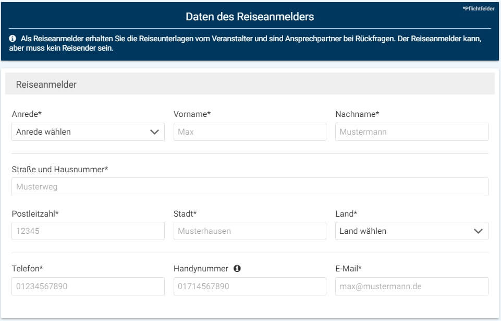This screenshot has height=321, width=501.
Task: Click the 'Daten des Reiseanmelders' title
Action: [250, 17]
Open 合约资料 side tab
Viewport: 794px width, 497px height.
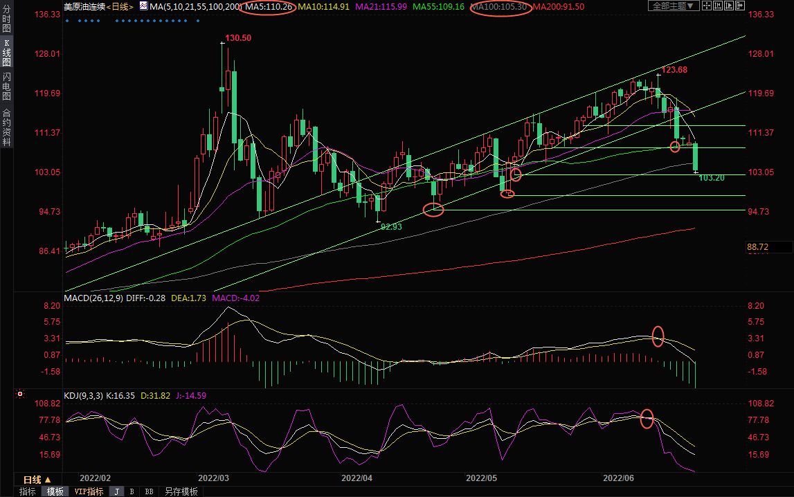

==

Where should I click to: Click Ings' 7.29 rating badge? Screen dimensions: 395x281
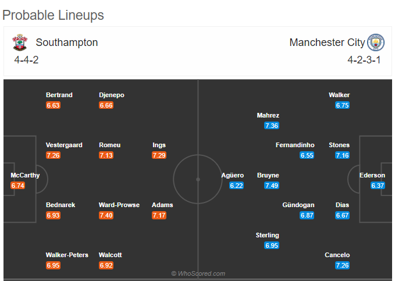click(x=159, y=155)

YOUR OBJECTIVE:
Copy the entries above exactly, but only from the line holding "Open 合约资料 side tab" through the line holding "Viewport: 794px width, 497px height.", both included.

TASK RESULT:
Open 合约资料 side tab
Viewport: 794px width, 497px height.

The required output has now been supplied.